Feb 03, 2026 (The Liberian Investigator/All Africa Global Media via COMTEX) --
Published: February 2, 2026
MONROVIA -- Liberia has overhauled its mini-grid and micro-utility regulations in a bid to accelerate rural electrification, with energy sector stakeholders endorsing reforms they say will cut red tape, protect investors and unlock private capital for off-grid power projects.
The revised framework was validated at the close of a two-day national workshop organized by the Liberia Electricity Regulatory Commission (LERC) in partnership with the Rural Renewable Energy Agency (RREA), with technical support from R-DARES and INENSUS. Officials said the changes address regulatory gaps that have slowed project development and discouraged private participation in underserved communities.

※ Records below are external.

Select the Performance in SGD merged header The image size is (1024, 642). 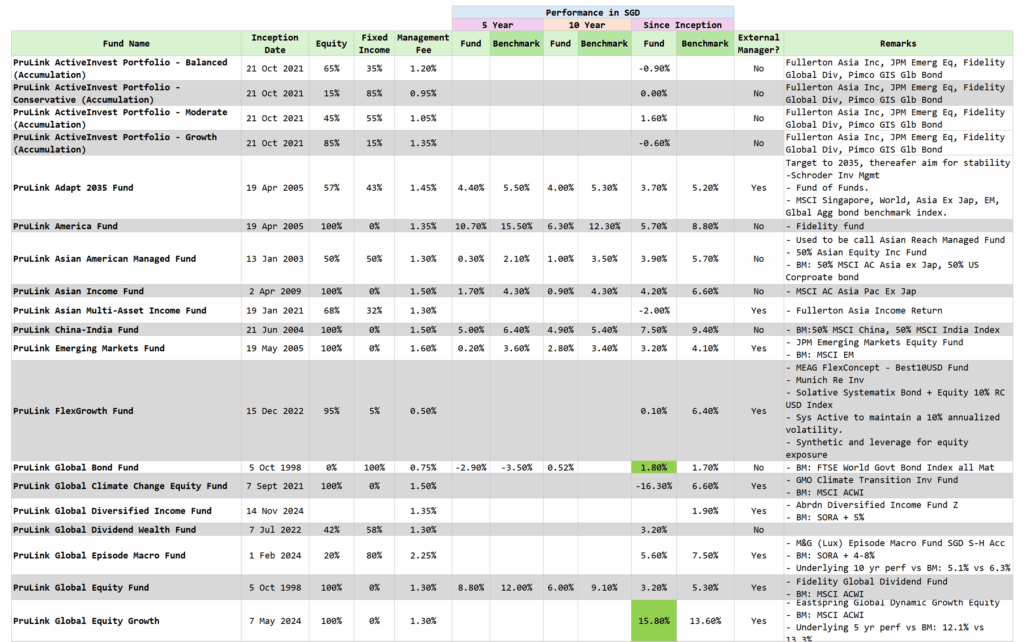tap(593, 11)
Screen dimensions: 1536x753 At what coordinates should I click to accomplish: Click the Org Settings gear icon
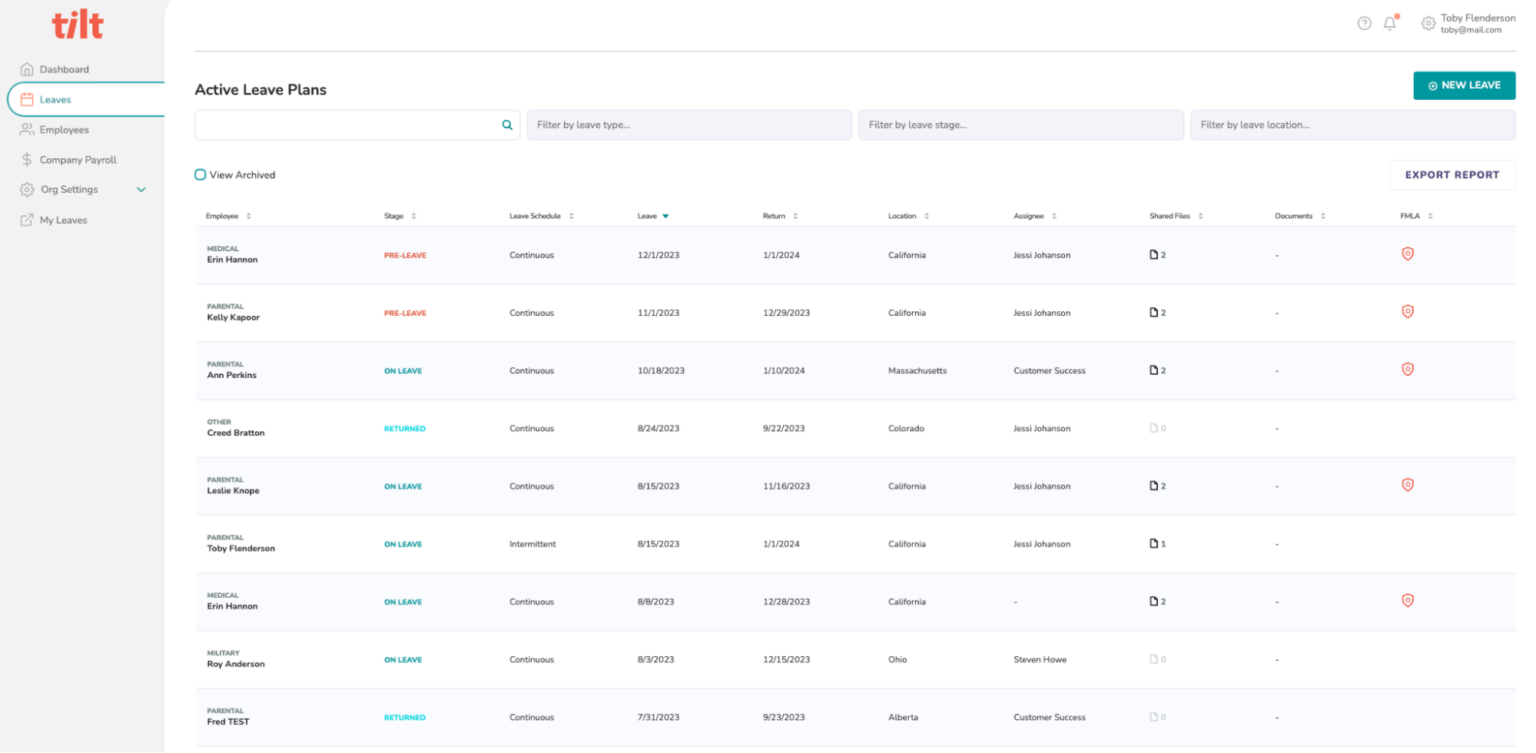click(x=25, y=189)
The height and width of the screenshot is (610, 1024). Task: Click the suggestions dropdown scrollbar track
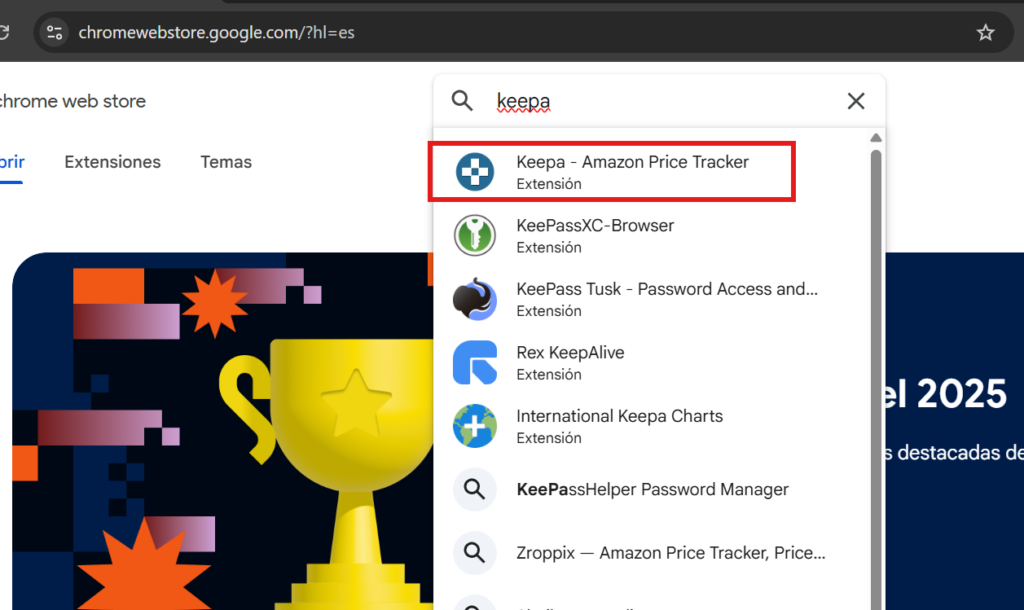tap(876, 379)
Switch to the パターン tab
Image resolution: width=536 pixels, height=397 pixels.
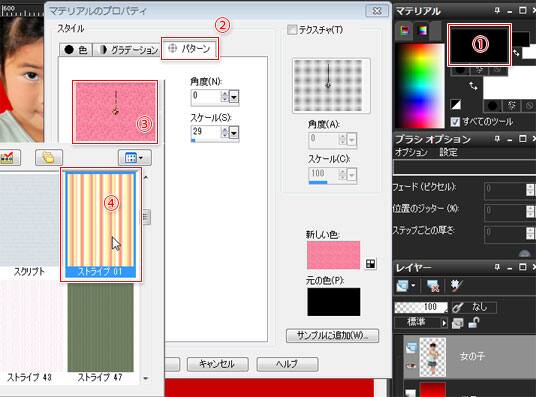click(190, 49)
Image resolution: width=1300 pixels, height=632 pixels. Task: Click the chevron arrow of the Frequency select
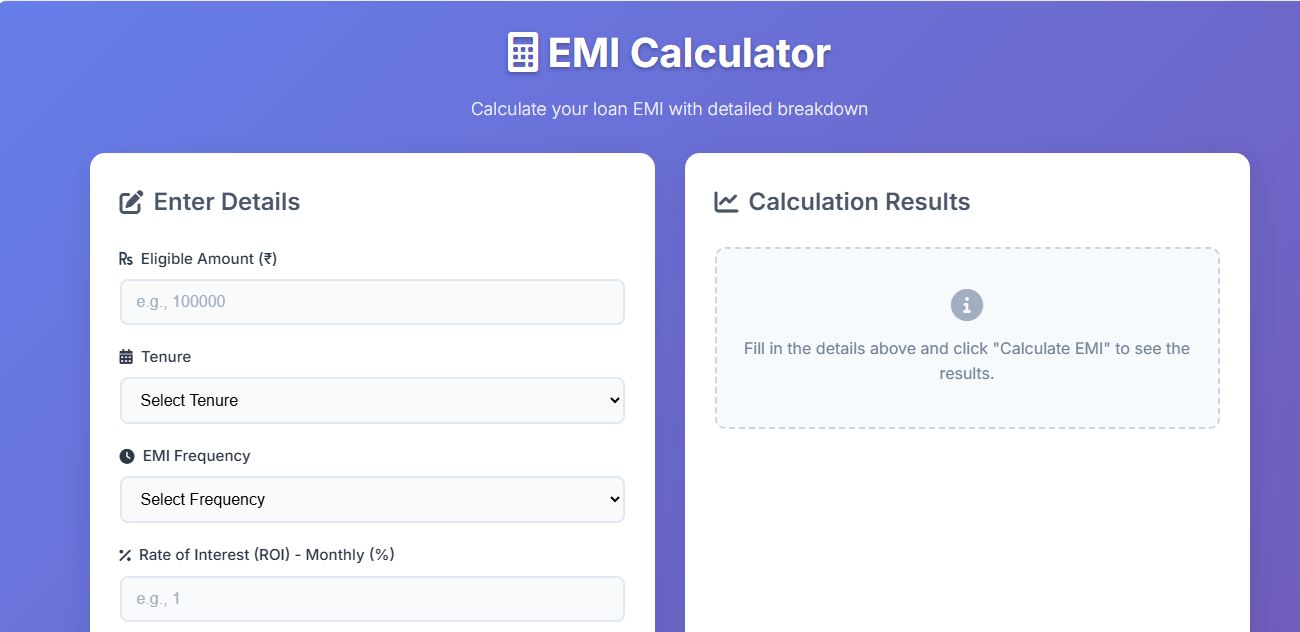pos(614,499)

Regulatory Reset After Five Years
Speaking at the conclusion of the workshop, Cllr. Minnie Paegar-Kallon, LERC's director for legal, licensing and public affairs, said the review was both legally overdue and strategically necessary.
"These regulations have been in place for more than five years," Paegar-Kallon said. "From both a legal and practical standpoint, it was time for a comprehensive review."

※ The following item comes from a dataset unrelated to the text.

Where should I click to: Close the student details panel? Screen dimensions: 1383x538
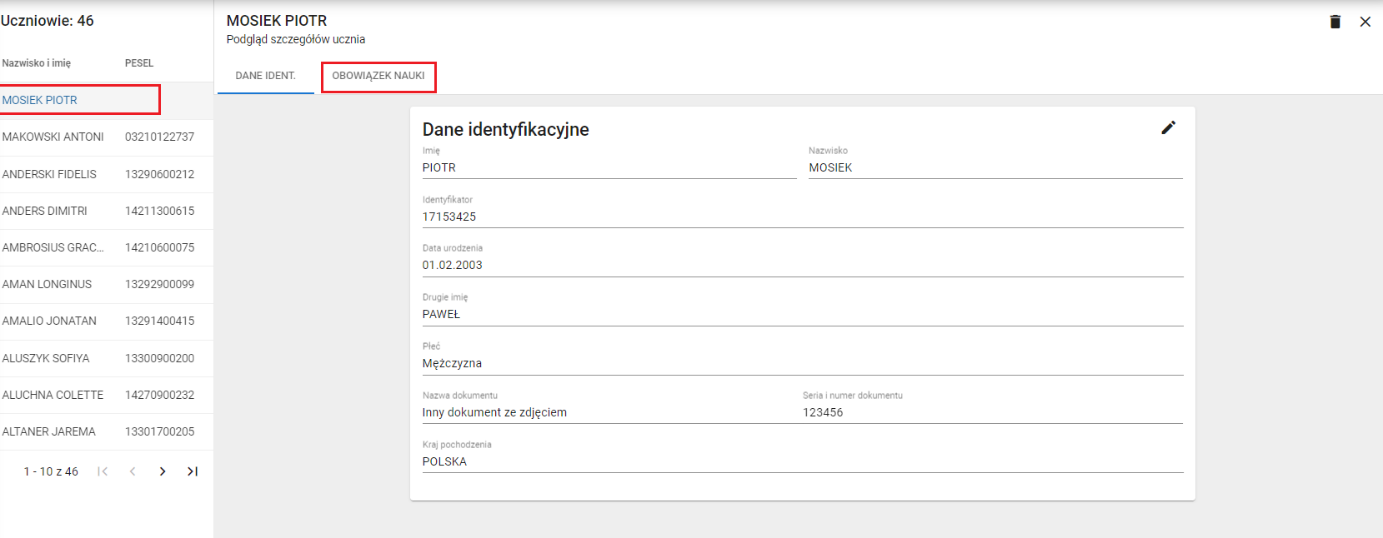coord(1365,22)
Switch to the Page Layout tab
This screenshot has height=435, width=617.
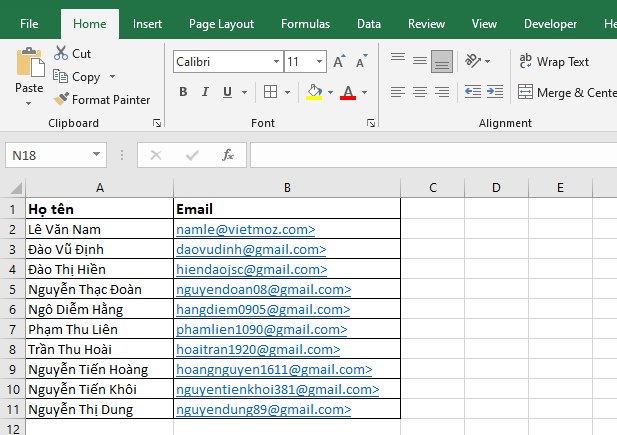click(x=221, y=24)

She said predictable, transparent regulations are critical for investor confidence, particularly in capital-intensive sectors such as energy.
"With these reforms, we expect increased private-sector participation in Liberia's energy space," she said.
Paegar-Kallon explained that the changes affect three core regulatory instruments governing the development and operation of mini-grids nationwide.
Longer Licenses, Stronger Investor Safeguards
Under the revised Micro-Utility Licensing Regulations, license and permit durations have been extended from five to seven years, giving developers additional time to recover investments and stabilize operations.
The reforms also introduce compensation mechanisms for private mini-grid operators in cases where the national grid later expands into areas already served by privately financed systems--a longstanding risk cited by investors.
Streamlined Approvals for Faster Deployment
Paegar-Kallon said the updated Mini-Grid Code simplifies the approval process by eliminating sequential permitting requirements that often delayed projects.
"Once developers obtain a construction permit from RREA, they can now apply simultaneously for a provisional license from LERC," she said.
The change, she added, reduces regulatory risk and improves developers' ability to secure financing.
Tariffs Remain Regulator-Controlled
On electricity tariffs, Paegar-Kallon said LERC reviewed multiple proposals but reaffirmed its exclusive statutory authority over tariff approval.
The commission rejected recommendations that would have allowed development partners or subsidizing institutions to directly influence tariff-setting decisions, citing legal and regulatory safeguards.
She said the revised framework aligns Liberia's energy regulations more closely with those of regional peers, including Benin, Sierra Leone, Chad, Guinea and the Central African Republic--all participating in the World Bank-supported Regional DARES program.
Boost for National and Continental Electrification Goals
RREA officials said the reforms mark a critical step toward achieving Liberia's electrification targets.
Steven Payma, RREA business development specialist, said the amendments remove key legal and regulatory barriers that have limited private-sector engagement in rural electrification.
"With a more predictable and less risky framework, we can accelerate the delivery of affordable and reliable electricity, particularly in rural Liberia," Payma said.
He said the reforms support Liberia's National Electrification Plan and align with Africa's "Mission 300" initiative, which aims to achieve universal electricity access by 2030.
Payma disclosed that the regional electrification initiative will take effect once the Ministry of Finance and Development Planning signs a memorandum of understanding with the World Bank, with implementation expected to begin between now and the second quarter of 2026.